Y aquí es donde nos cruzamos con “El Halcón Maltés”. “El Halcón Maltés” es como una joyería porque está lleno de joyas, es decir diálogos sin desperdicio. El que nos interesa está dividido en dos momentos de la historia. Los reproduzco según la versión de la película.

El primero corresponde al momento en que el detective Sam Spade está negociando con Kasper los términos de la entrega del halcón:

KASPER: Y ahora, antes que hablemos de precio, ¿cuánto tiempo tardará en tener el halcón?
SPADE: Un par de días.
KASPER: Eso me satisface. Por una buena operación. Con beneficio para los dos.
SPADE: ¿A qué llama una buena operación?
KASPER: Le daré 25.000 dólares cuando me entregue el halcón. Y otros 25.000 un poco después o le daré la cuarta parte de lo que yo obtenga por el halcón.

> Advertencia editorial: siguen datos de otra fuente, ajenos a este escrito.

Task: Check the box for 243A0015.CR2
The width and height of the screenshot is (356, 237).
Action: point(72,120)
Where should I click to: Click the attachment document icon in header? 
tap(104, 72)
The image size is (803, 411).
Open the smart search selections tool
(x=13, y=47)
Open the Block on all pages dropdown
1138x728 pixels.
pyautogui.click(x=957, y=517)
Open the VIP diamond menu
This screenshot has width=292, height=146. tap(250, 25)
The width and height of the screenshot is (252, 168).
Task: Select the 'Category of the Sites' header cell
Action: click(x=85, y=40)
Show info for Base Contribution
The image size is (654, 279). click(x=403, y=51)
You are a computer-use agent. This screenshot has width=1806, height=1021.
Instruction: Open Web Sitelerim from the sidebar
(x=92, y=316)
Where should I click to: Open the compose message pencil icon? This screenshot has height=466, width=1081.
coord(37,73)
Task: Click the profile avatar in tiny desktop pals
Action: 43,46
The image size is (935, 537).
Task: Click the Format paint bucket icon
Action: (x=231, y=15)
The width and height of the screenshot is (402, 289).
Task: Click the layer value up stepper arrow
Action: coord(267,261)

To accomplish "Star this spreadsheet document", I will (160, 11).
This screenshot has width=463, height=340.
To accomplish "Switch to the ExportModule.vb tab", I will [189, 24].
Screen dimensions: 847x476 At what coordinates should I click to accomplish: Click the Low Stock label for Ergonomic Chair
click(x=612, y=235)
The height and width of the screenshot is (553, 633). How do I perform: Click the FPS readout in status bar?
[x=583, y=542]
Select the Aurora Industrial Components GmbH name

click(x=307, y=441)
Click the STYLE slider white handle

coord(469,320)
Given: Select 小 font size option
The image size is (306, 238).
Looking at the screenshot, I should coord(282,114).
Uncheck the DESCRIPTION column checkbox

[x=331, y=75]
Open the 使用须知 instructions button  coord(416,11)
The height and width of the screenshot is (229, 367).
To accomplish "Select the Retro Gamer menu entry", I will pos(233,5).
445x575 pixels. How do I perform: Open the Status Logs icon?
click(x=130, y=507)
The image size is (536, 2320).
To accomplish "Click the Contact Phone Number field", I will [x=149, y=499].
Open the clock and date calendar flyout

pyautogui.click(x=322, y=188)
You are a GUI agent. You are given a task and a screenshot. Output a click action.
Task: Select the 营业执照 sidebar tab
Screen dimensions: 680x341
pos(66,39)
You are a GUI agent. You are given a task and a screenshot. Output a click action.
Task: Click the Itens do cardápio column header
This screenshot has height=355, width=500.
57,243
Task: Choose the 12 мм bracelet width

Eso significa una suma mayor.
SPADE: Cuanto mayor.
KASPER: Quién sabe… Pueden ser 100.000. ¿Me creerá si le digo la cifra que parece la mínima probable?
SPADE: ¿Por qué no?
KASPER: ¿Qué diría usted ante un cuarto de millón?
SPADE: Entonces cree que el bicho vale un millón.
KASPER: Son palabras de usted.
SPADE: Hum, es mucho dinero.

Más tarde en la historia, se vuelven a reunir para efectuar la entrega del halcón.

KASPER: Siéntense, por favor.
SPADE: ¿Está dispuesto a hacer el primer pago y recibir el halcón de mis manos?
KASPER: Bien, en cuanto eso… aquí tiene –le responde entregándole un sobre que Spade abre.
SPADE: -Inspeccionando el contenido del sobre- ¿Diez mil? Habíamos hablado de mucho más dinero.
KAPSER: Sí, en efecto. Pero esto es dinero de verdad. Con un dólar se puede comprar información por valor de diez.

Son tiempos de rebajas…

1 comentario:

Rodolfo dijo...

La naturaleza humana no falla, siempre podemos contar con la codicia, la estupidez y el ego exagerado que tienen muchos de esos que han llegado a posiciones de poder. Es increíble cuan tercos son los hombres y cuanto les resulta difícil de aprender de sus propios errores.